Task instructions –
For this exercise, copy all the data exactly and include none of the pictures.

*** Opening Entries provided ***

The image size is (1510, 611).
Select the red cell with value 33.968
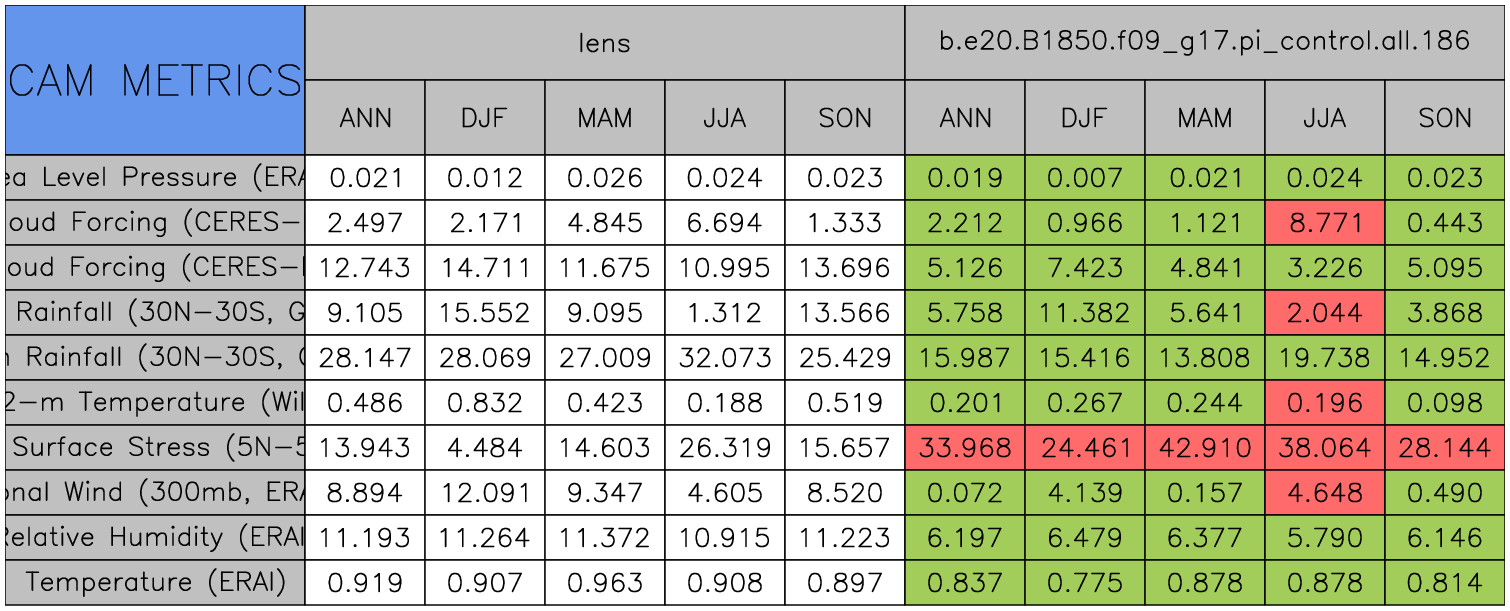965,447
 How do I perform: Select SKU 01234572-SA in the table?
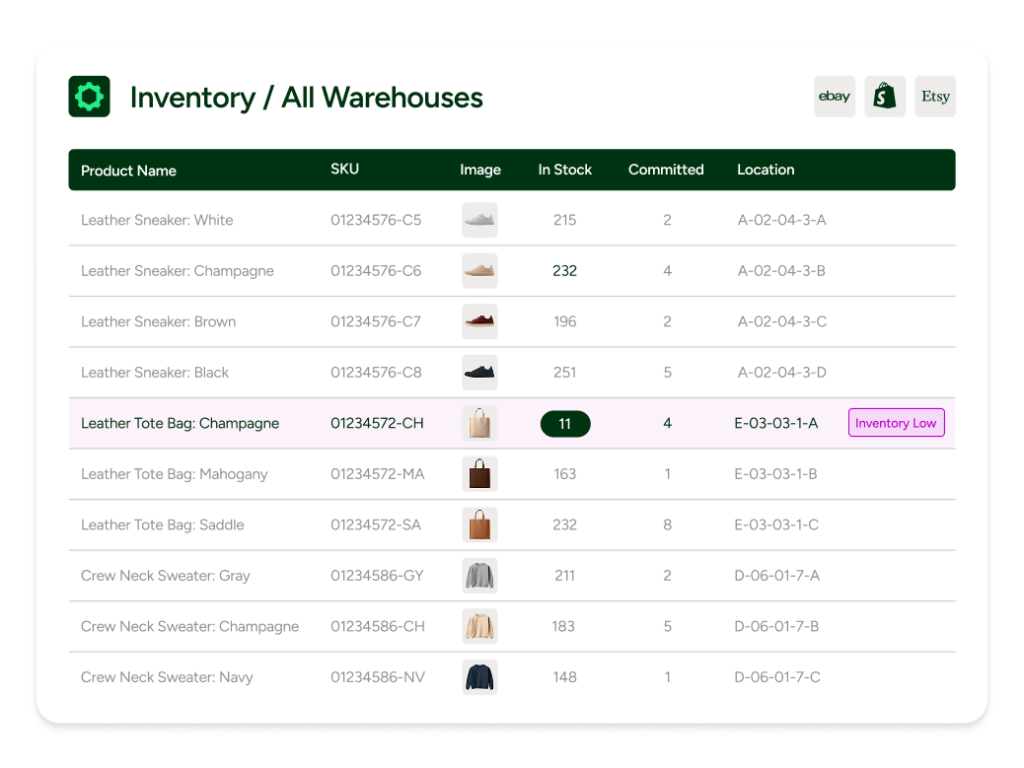pyautogui.click(x=377, y=525)
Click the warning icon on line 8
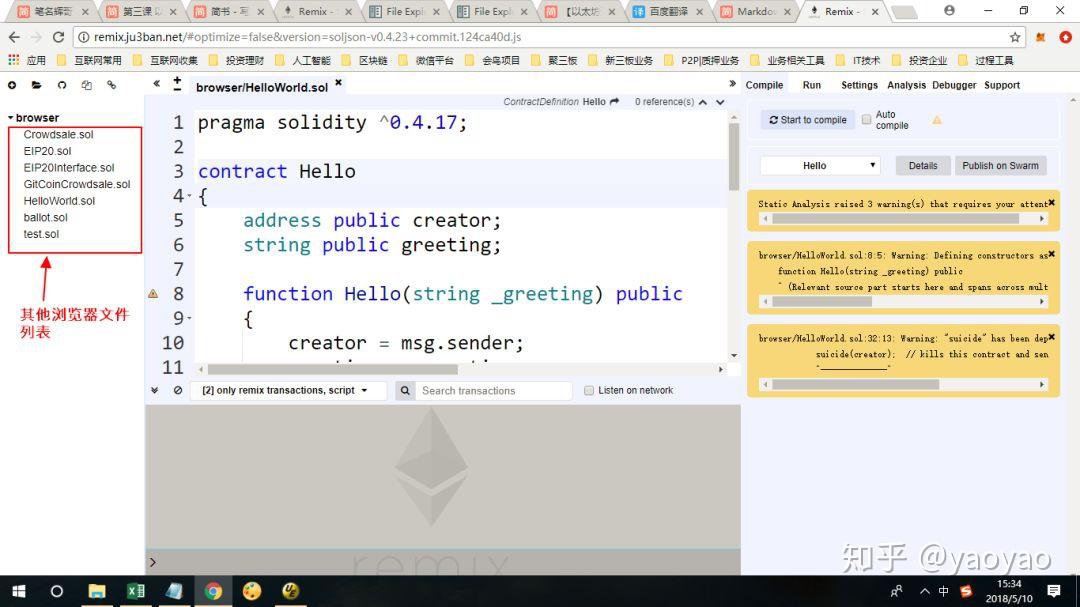Screen dimensions: 1080x607 (x=153, y=294)
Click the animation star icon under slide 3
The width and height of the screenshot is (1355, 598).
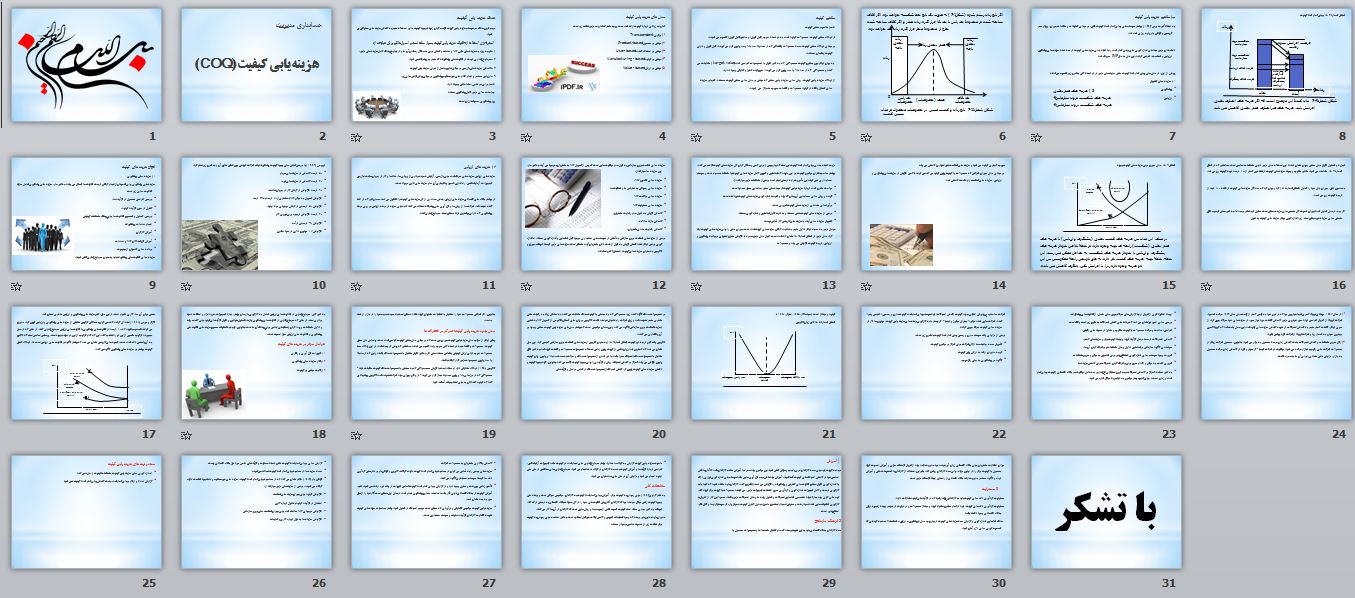(x=355, y=137)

*** Closing Entries provided ***

The answer –
The image size is (1510, 611).
Select the red cell with value 33.968
965,447
 How do I perform: Select SKU 01234572-SA in the table?
pyautogui.click(x=377, y=525)
Click the warning icon on line 8
Screen dimensions: 1080x607 (x=153, y=294)
Click the animation star icon under slide 3
The width and height of the screenshot is (1355, 598).
(x=355, y=137)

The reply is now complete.